Echte Kranke (und seien es auch "nur" leicht Marode) werden eine schlechtere Behandlung bekommen oder eben ins Ambulatorium geschickt, um sich dort krankschreiben zu lassen. Der Bürokratie- und Zeitaufwand für alle Beteiligten (auch und vor allem für die Patienten!) wird steigen, es ist definitiv niemandem geholfen. Im Gegenteil, der vermeintlich verhinderte Missbrauch wird zu vermehrten Leistungen führen und das grundsätzliche Vertrauensverhältnis zwischen Patient und Arzt wird beschädigt.

 

Abgesehen von der beschriebenen mangelnden Praktikabilität und dem massiven Angriff auf die ärztliche Freiheit und vor allem angesichts der Zerstörung des Vertrauens zwischen Arzt und Patient ist die Idee des "Mystery Shoppers" ganz grundsätzlich zu verurteilen und zu bekämpfen.
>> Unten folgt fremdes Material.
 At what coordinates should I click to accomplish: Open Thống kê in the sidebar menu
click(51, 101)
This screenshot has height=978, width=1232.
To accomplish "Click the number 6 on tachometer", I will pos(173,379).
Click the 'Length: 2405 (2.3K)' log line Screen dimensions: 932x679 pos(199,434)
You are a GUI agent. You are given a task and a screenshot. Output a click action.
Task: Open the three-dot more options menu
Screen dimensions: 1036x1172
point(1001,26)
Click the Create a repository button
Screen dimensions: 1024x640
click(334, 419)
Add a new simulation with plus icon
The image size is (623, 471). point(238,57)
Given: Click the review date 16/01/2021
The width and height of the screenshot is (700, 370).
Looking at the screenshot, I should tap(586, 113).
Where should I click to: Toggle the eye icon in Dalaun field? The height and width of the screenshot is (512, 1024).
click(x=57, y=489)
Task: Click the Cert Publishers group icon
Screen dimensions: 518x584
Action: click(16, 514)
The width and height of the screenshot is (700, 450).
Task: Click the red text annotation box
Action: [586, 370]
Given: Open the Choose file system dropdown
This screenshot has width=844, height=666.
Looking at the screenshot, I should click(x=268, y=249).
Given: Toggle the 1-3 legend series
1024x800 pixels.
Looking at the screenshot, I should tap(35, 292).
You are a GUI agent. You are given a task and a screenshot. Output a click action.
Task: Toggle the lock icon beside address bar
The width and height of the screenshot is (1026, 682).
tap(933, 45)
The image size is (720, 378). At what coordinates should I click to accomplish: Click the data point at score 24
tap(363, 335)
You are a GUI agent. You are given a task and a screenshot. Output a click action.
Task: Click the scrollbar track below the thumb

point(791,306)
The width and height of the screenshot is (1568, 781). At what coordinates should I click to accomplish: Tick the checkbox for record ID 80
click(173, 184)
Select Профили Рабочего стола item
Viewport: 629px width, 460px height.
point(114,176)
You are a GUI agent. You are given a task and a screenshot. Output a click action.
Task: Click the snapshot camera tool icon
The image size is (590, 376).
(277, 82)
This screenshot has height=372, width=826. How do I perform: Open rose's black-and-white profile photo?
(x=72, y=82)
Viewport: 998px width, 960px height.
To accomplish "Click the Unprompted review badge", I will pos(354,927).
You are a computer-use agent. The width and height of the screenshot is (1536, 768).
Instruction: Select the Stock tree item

Der Staat will hier auf eine perfide Weise mit seinen Institutionen in die intimsten Bereiche der Bürger vordringen.

 

Es geht um den Schutz der Arzt-Patienten-Beziehung und es geht vor allem auch um die Bekämpfung einer widerwärtigen Politik des Kontrollierens, Schnüffelns und der Vorverurteilung. Die Soft-Version der DDR-Stasi in Form einer Krankenstands-Geheimpolizei wird da gerade neu erfunden. Wer da nicht an Orwells Animal-Farm und gleichzeitig an dessen "1984" denkt, der hat noch nicht begriffen, wohin die Reise geht: In den totalen Überwachungs- und Kontrollstaat.